— BEGIN PROVIDED DATA —

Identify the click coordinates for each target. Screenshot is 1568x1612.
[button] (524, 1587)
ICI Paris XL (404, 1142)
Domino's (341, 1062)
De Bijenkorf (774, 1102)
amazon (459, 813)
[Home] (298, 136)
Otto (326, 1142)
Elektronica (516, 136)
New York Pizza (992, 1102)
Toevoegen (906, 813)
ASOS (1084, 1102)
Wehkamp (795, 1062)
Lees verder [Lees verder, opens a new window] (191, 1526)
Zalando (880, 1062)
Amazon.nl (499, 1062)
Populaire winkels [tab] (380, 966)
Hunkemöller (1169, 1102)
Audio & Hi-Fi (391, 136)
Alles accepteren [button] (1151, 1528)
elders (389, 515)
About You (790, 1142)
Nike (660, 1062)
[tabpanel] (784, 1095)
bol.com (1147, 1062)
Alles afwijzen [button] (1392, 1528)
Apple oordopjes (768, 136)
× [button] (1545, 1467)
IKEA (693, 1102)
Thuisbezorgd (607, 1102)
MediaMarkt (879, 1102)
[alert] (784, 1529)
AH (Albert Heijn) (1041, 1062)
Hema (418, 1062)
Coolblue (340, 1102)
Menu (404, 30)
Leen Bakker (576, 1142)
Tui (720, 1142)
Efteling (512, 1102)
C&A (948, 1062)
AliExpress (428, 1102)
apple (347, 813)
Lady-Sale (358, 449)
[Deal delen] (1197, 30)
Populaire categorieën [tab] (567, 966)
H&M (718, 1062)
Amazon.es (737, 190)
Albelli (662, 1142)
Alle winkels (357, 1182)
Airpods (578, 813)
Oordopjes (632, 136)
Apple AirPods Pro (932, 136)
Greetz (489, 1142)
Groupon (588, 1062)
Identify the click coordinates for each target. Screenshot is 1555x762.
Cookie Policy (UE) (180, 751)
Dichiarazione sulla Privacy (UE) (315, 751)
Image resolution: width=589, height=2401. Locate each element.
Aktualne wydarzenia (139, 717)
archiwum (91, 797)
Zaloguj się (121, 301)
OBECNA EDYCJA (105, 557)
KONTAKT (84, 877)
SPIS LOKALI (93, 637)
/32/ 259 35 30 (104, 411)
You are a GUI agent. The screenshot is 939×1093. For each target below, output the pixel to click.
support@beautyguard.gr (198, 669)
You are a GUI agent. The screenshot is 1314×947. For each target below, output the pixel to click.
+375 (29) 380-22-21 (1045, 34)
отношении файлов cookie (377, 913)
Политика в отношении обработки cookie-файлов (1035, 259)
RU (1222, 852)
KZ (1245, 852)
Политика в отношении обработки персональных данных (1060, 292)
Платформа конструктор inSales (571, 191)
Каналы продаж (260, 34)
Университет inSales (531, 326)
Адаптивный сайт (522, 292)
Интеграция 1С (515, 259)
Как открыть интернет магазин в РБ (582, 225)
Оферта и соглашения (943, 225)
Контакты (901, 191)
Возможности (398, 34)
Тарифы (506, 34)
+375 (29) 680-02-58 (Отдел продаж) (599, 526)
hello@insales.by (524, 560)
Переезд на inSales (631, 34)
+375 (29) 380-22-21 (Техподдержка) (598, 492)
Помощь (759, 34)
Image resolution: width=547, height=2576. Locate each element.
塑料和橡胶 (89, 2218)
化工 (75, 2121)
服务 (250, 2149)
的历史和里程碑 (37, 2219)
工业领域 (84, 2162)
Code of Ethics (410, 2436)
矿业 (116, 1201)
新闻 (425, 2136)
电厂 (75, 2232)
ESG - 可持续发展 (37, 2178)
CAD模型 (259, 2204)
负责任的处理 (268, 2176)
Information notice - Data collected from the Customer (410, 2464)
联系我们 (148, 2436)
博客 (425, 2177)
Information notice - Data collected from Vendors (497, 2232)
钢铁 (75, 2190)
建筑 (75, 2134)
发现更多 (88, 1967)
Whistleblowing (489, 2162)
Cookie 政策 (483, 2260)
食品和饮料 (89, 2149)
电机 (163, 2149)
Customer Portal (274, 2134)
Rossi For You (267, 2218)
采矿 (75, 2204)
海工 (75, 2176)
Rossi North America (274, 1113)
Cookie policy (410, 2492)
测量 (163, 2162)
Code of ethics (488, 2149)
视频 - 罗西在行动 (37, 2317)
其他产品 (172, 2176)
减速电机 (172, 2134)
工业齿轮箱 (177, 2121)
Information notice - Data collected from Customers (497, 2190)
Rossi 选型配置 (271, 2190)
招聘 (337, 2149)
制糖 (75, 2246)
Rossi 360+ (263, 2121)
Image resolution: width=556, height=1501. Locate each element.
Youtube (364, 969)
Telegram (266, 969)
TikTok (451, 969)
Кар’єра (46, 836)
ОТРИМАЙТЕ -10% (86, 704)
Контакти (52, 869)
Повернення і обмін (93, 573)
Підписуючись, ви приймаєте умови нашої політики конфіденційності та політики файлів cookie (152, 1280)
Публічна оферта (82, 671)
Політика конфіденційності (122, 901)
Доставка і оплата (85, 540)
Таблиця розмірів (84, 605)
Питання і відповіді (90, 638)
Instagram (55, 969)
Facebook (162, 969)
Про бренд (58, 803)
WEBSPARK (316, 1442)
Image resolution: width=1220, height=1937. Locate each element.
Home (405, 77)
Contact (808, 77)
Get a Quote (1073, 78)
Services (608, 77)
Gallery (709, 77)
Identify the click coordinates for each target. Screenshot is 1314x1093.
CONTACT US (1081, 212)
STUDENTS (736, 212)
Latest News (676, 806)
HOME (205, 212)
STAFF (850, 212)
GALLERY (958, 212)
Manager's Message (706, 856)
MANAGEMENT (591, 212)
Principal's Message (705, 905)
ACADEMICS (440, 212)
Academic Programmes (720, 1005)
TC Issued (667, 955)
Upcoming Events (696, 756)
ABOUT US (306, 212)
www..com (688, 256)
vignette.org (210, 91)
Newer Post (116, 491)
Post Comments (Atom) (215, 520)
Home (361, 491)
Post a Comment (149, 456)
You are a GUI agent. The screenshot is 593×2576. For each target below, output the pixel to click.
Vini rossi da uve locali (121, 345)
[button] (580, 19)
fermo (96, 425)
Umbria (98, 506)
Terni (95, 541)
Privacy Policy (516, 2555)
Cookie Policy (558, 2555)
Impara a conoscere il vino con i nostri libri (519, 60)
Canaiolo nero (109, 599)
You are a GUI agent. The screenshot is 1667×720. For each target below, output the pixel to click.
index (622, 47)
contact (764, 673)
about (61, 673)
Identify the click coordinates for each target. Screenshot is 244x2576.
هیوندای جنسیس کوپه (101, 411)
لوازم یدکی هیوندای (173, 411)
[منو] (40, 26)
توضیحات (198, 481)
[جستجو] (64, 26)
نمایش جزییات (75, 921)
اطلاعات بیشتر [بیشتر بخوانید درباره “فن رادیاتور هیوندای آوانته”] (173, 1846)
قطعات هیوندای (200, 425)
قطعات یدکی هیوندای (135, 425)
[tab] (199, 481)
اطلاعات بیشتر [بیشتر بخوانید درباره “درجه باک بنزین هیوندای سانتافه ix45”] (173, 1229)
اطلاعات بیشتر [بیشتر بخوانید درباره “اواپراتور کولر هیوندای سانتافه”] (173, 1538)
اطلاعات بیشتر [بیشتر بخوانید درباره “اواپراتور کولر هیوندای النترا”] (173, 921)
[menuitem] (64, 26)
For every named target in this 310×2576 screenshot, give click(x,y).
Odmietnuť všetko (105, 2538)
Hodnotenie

— END PROVIDED DATA —

PROBLEM:
Pull every line from the data above and reproduce each one word for word, in its original order.

SOLVED EXERCISE:
Identify the click coordinates for each target. Screenshot is 1568x1612.
[button] (524, 1587)
ICI Paris XL (404, 1142)
Domino's (341, 1062)
De Bijenkorf (774, 1102)
amazon (459, 813)
[Home] (298, 136)
Otto (326, 1142)
Elektronica (516, 136)
New York Pizza (992, 1102)
Toevoegen (906, 813)
ASOS (1084, 1102)
Wehkamp (795, 1062)
Lees verder [Lees verder, opens a new window] (191, 1526)
Zalando (880, 1062)
Amazon.nl (499, 1062)
Populaire winkels [tab] (380, 966)
Hunkemöller (1169, 1102)
Audio & Hi-Fi (391, 136)
Alles accepteren [button] (1151, 1528)
elders (389, 515)
About You (790, 1142)
Nike (660, 1062)
[tabpanel] (784, 1095)
bol.com (1147, 1062)
Alles afwijzen [button] (1392, 1528)
Apple oordopjes (768, 136)
× [button] (1545, 1467)
IKEA (693, 1102)
Thuisbezorgd (607, 1102)
MediaMarkt (879, 1102)
[alert] (784, 1529)
AH (Albert Heijn) (1041, 1062)
Hema (418, 1062)
Coolblue (340, 1102)
Menu (404, 30)
Leen Bakker (576, 1142)
Tui (720, 1142)
Efteling (512, 1102)
C&A (948, 1062)
AliExpress (428, 1102)
apple (347, 813)
Lady-Sale (358, 449)
[Deal delen] (1197, 30)
Populaire categorieën [tab] (567, 966)
H&M (718, 1062)
Amazon.es (737, 190)
Albelli (662, 1142)
Alle winkels (357, 1182)
Airpods (578, 813)
Oordopjes (632, 136)
Apple AirPods Pro (932, 136)
Greetz (489, 1142)
Groupon (588, 1062)
Identify the click coordinates for each target. Screenshot is 1555x762.
Cookie Policy (UE) (180, 751)
Dichiarazione sulla Privacy (UE) (315, 751)
Image resolution: width=589, height=2401. Locate each element.
Aktualne wydarzenia (139, 717)
archiwum (91, 797)
Zaloguj się (121, 301)
OBECNA EDYCJA (105, 557)
KONTAKT (84, 877)
SPIS LOKALI (93, 637)
/32/ 259 35 30 (104, 411)
You are a GUI agent. The screenshot is 939×1093. For each target below, output the pixel to click.
support@beautyguard.gr (198, 669)
You are a GUI agent. The screenshot is 1314×947. For each target below, output the pixel to click.
+375 (29) 380-22-21 (1045, 34)
отношении файлов cookie (377, 913)
Политика в отношении обработки cookie-файлов (1035, 259)
RU (1222, 852)
KZ (1245, 852)
Политика в отношении обработки персональных данных (1060, 292)
Платформа конструктор inSales (571, 191)
Каналы продаж (260, 34)
Университет inSales (531, 326)
Адаптивный сайт (522, 292)
Интеграция 1С (515, 259)
Как открыть интернет магазин в РБ (582, 225)
Оферта и соглашения (943, 225)
Контакты (901, 191)
Возможности (398, 34)
Тарифы (506, 34)
+375 (29) 680-02-58 (Отдел продаж) (599, 526)
hello@insales.by (524, 560)
Переезд на inSales (631, 34)
+375 (29) 380-22-21 (Техподдержка) (598, 492)
Помощь (759, 34)
Image resolution: width=547, height=2576. Locate each element.
塑料和橡胶 (89, 2218)
化工 (75, 2121)
服务 (250, 2149)
的历史和里程碑 (37, 2219)
工业领域 (84, 2162)
Code of Ethics (410, 2436)
矿业 (116, 1201)
新闻 (425, 2136)
电厂 (75, 2232)
ESG - 可持续发展 (37, 2178)
CAD模型 (259, 2204)
负责任的处理 (268, 2176)
Information notice - Data collected from the Customer (410, 2464)
联系我们 (148, 2436)
博客 (425, 2177)
Information notice - Data collected from Vendors (497, 2232)
钢铁 (75, 2190)
建筑 (75, 2134)
发现更多 (88, 1967)
Whistleblowing (489, 2162)
Cookie 政策 (483, 2260)
食品和饮料 (89, 2149)
电机 (163, 2149)
Customer Portal (274, 2134)
Rossi For You (267, 2218)
采矿 (75, 2204)
海工 (75, 2176)
Rossi North America (274, 1113)
Cookie policy (410, 2492)
测量 (163, 2162)
Code of ethics (488, 2149)
视频 - 罗西在行动 (37, 2317)
其他产品 (172, 2176)
减速电机 (172, 2134)
工业齿轮箱 (177, 2121)
Information notice - Data collected from Customers (497, 2190)
Rossi 选型配置 (271, 2190)
招聘 (337, 2149)
制糖 (75, 2246)
Rossi 360+ (263, 2121)
Image resolution: width=556, height=1501. Locate each element.
Youtube (364, 969)
Telegram (266, 969)
TikTok (451, 969)
Кар’єра (46, 836)
ОТРИМАЙТЕ -10% (86, 704)
Контакти (52, 869)
Повернення і обмін (93, 573)
Підписуючись, ви приймаєте умови нашої політики конфіденційності та політики файлів cookie (152, 1280)
Публічна оферта (82, 671)
Політика конфіденційності (122, 901)
Доставка і оплата (85, 540)
Таблиця розмірів (84, 605)
Питання і відповіді (90, 638)
Instagram (55, 969)
Facebook (162, 969)
Про бренд (58, 803)
WEBSPARK (316, 1442)
Image resolution: width=1220, height=1937. Locate each element.
Home (405, 77)
Contact (808, 77)
Get a Quote (1073, 78)
Services (608, 77)
Gallery (709, 77)
Identify the click coordinates for each target. Screenshot is 1314x1093.
CONTACT US (1081, 212)
STUDENTS (736, 212)
Latest News (676, 806)
HOME (205, 212)
STAFF (850, 212)
GALLERY (958, 212)
Manager's Message (706, 856)
MANAGEMENT (591, 212)
Principal's Message (705, 905)
ACADEMICS (440, 212)
Academic Programmes (720, 1005)
TC Issued (667, 955)
Upcoming Events (696, 756)
ABOUT US (306, 212)
www..com (688, 256)
vignette.org (210, 91)
Newer Post (116, 491)
Post Comments (Atom) (215, 520)
Home (361, 491)
Post a Comment (149, 456)
You are a GUI agent. The screenshot is 593×2576. For each target below, output the pixel to click.
Vini rossi da uve locali (121, 345)
[button] (580, 19)
fermo (96, 425)
Umbria (98, 506)
Terni (95, 541)
Privacy Policy (516, 2555)
Cookie Policy (558, 2555)
Impara a conoscere il vino con i nostri libri (519, 60)
Canaiolo nero (109, 599)
You are a GUI agent. The screenshot is 1667×720. For each target below, output the pixel to click.
index (622, 47)
contact (764, 673)
about (61, 673)
Identify the click coordinates for each target. Screenshot is 244x2576.
هیوندای جنسیس کوپه (101, 411)
لوازم یدکی هیوندای (173, 411)
[منو] (40, 26)
توضیحات (198, 481)
[جستجو] (64, 26)
نمایش جزییات (75, 921)
اطلاعات بیشتر [بیشتر بخوانید درباره “فن رادیاتور هیوندای آوانته”] (173, 1846)
قطعات هیوندای (200, 425)
قطعات یدکی هیوندای (135, 425)
[tab] (199, 481)
اطلاعات بیشتر [بیشتر بخوانید درباره “درجه باک بنزین هیوندای سانتافه ix45”] (173, 1229)
اطلاعات بیشتر [بیشتر بخوانید درباره “اواپراتور کولر هیوندای سانتافه”] (173, 1538)
اطلاعات بیشتر [بیشتر بخوانید درباره “اواپراتور کولر هیوندای النترا”] (173, 921)
[menuitem] (64, 26)
For every named target in this 310×2576 screenshot, give click(x,y).
Odmietnuť všetko (105, 2538)
Hodnotenie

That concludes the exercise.